Mustapha Benbada :
«Face à l'informel, la vérité des prix et la mainlevée fiscale.Mais pouvons-nous le faire ?»
par Yazid Ferhat Et El Kadi Ihsane - Le Quotidien d' ORAN
Un important colloque sur l'économie informelle se tient à Alger le 12 mars prochain sous le haut parrainage du ministre du Commerce en partenariat avec CARE, le cercle d'action et de réflexion sur l'entreprise. Mustapha Benbada, le ministre du Commerce, a expliqué à ME.info et au Quotidien d'Oran comment il voudrait intégrer l'économie informelle. Un retour sur les émeutes de «l'huile et du sucre», des constats cinglants, des propositions audacieuses. Entretien exclusif.
Après les émeutes de janvier 2011, le gouvernement algérien a renoncé aux mesures de transparence sur les transactions commerciales, notamment l'obligation du chèque pour les transactions de plus de 500 000 dinars.
Est-ce vous n'avez pas préféré attribuer une trop grande influence au secteur informel pour ne pas reconnaître d'autres causes à la colère des jeunes ?
On a abusivement donné une lecture politique aux événements auxquels vous faites référence qui sont survenus dans une conjoncture régionale sensible. Les manifestations étaient déjà en marche en Tunisie à ce moment-là. Le lien des événements avec la hausse des prix de l'huile et du sucre me paraît évident. J'étais sur le devant de la scène et c'est moi qui ai avancé cette réalité, en me basant sur des faits.
Certes ce n'était pas quelque chose de préparé ou d'orchestré comme on a souvent tendance à le présenter selon une culture du complot très répandue chez nous. Mais ceci n'écarte pas la possibilité que des opérateurs aient profité de la conjoncture régionale en mois de janvier 2011 pour manœuvrer dans le sens de leurs intérêts. Ceci dit, ces manœuvres ont certainement donné une lecture politique aux événements de janvier.

----

## Consignes
(a) D'après l'entretien sur l'économie informelle, à quelle date le colloque d'Alger se tient-il ?
(b) Affichez le passage de l'entretien sur l'économie informelle qui commence par «par Yazid Ferhat» et se termine par «500 000 dinars.».
(c) Poursuivez la rédaction de l'entretien sur l'économie informelle à la suite de sa dernière phrase.

## Jeu d'enregistrements

----

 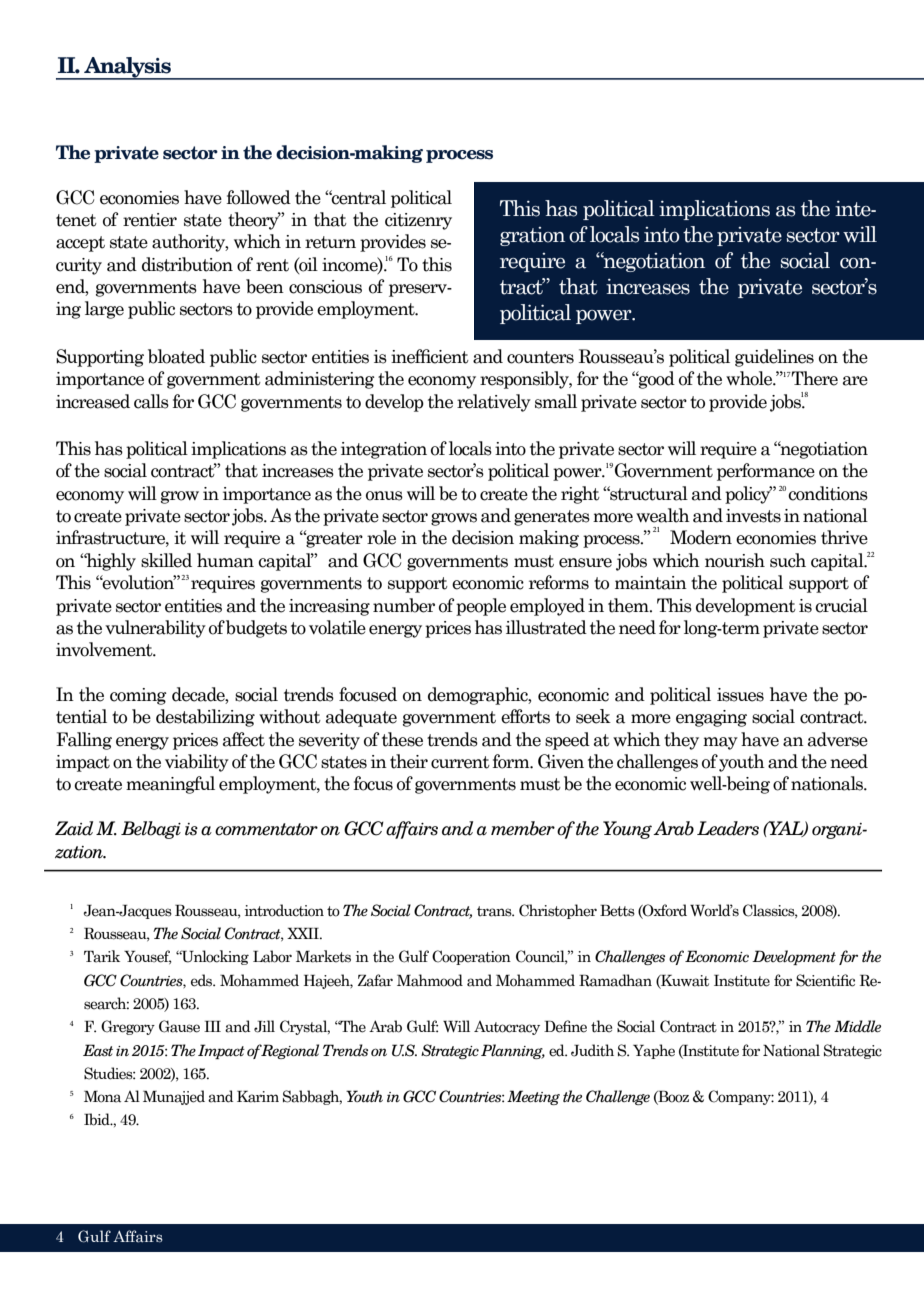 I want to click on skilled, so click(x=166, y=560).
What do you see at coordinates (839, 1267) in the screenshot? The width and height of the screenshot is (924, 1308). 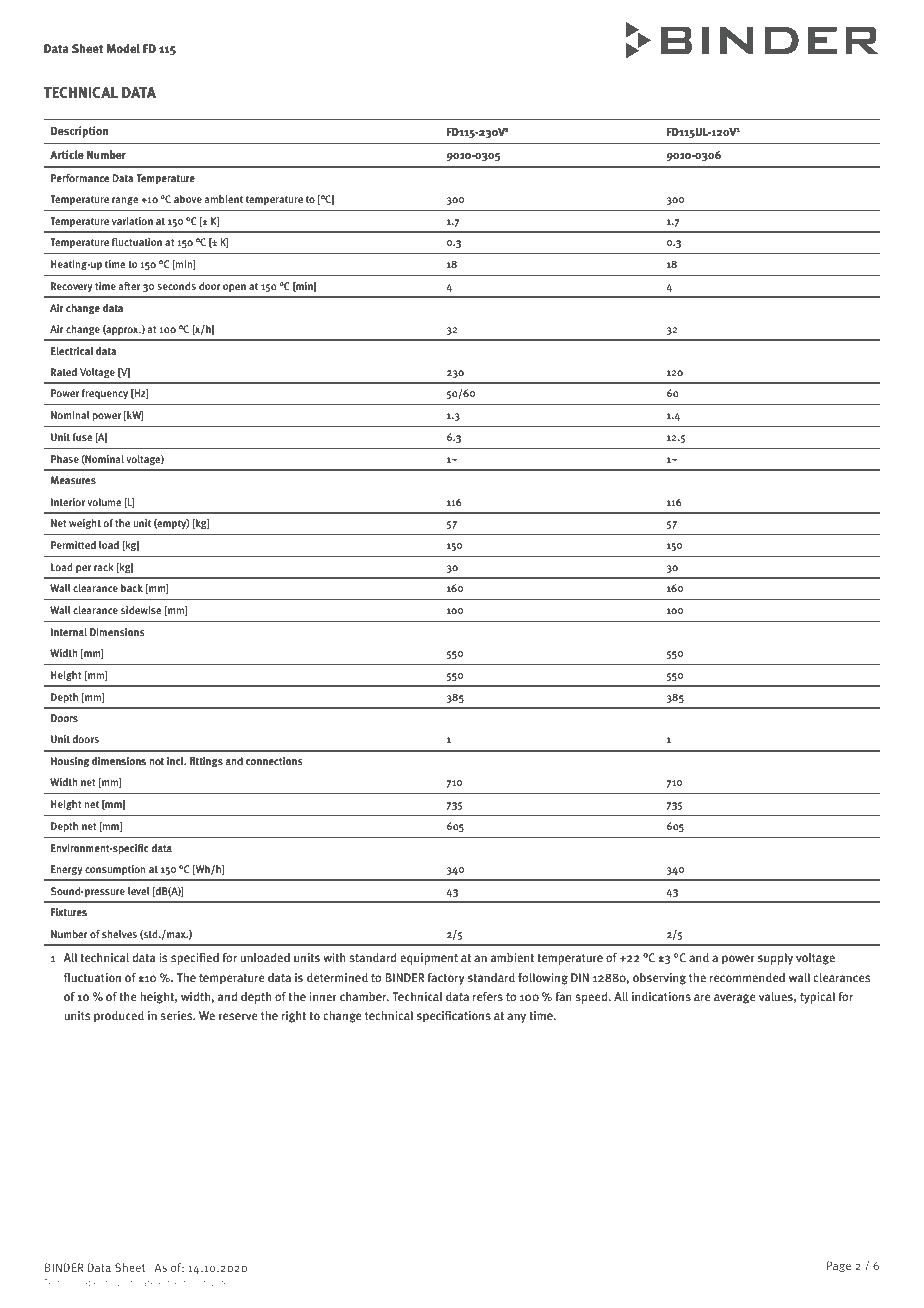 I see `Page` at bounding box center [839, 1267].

----

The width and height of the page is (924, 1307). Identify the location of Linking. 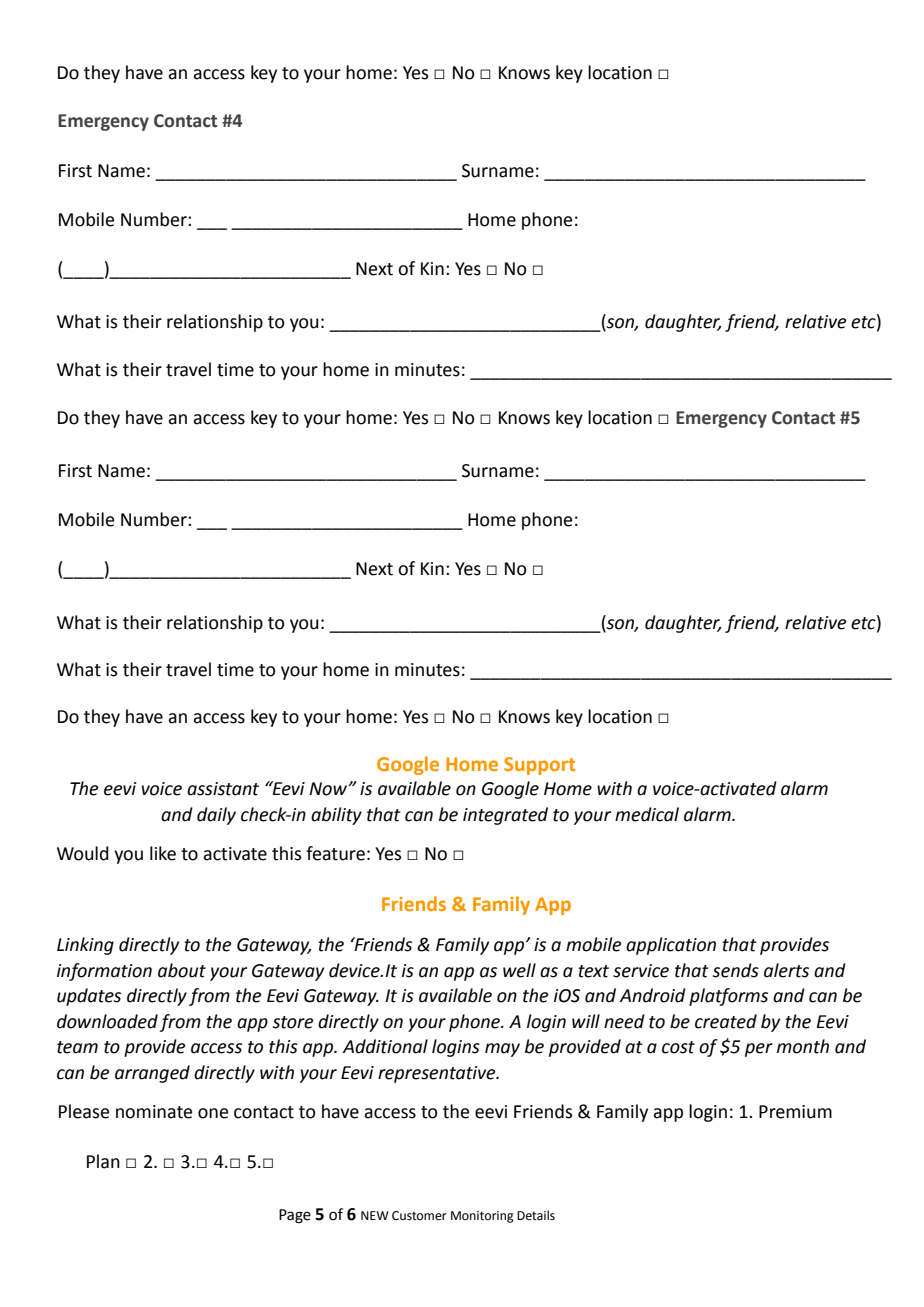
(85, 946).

----

## Réponses
(a) Le 12 mars prochain.

(b)
par Yazid Ferhat Et El Kadi Ihsane - Le Quotidien d' ORAN
Un important colloque sur l'économie informelle se tient à Alger le 12 mars prochain sous le haut parrainage du ministre du Commerce en partenariat avec CARE, le cercle d'action et de réflexion sur l'entreprise. Mustapha Benbada, le ministre du Commerce, a expliqué à ME.info et au Quotidien d'Oran comment il voudrait intégrer l'économie informelle. Un retour sur les émeutes de «l'huile et du sucre», des constats cinglants, des propositions audacieuses. Entretien exclusif.
Après les émeutes de janvier 2011, le gouvernement algérien a renoncé aux mesures de transparence sur les transactions commerciales, notamment l'obligation du chèque pour les transactions de plus de 500 000 dinars.

(c)
Pour revenir à la substance de votre question, il est vrai que le gouvernement a reculé sur l'application d'un certain nombre de mesures, mais il faut avoir à l'esprit que la stabilité du pays était en jeu et que cette stabilité n'a pas de prix.
Je vous assure, en outre, que j'ai interpellé le gouvernement dès le mois d'octobre 2010 sur le suivi nécessaire pour l'application de la règle du chèque sur les transactions supérieures à 500.000 DA, prévue pour le 1er avril 2011. Ne serait-ce que pour évaluer son applicabilité sur le plan organisationnel. Après des discussions avec mes partenaires au gouvernement, on s'est aperçu que le terrain n'est pas encore prêt pour son application.
Le gouvernement n'a cependant pas renoncé à l'application de cette règle. Ceci est illustré dans la directive du chef de l'Etat lors du conseil des ministres de février 2011 qui prévoit d'engager un débat sur la question du chèque avec les opérateurs économiques pour préparer les conditions de son applicabilité.
Dans votre approche de l'intégration de l'économie informelle, l'idée d'un rattrapage par les infrastructures est omniprésente. Est-ce que l'informel en Algérie est uniquement une question de lieux à pourvoir pour exercer les activités commerciales ?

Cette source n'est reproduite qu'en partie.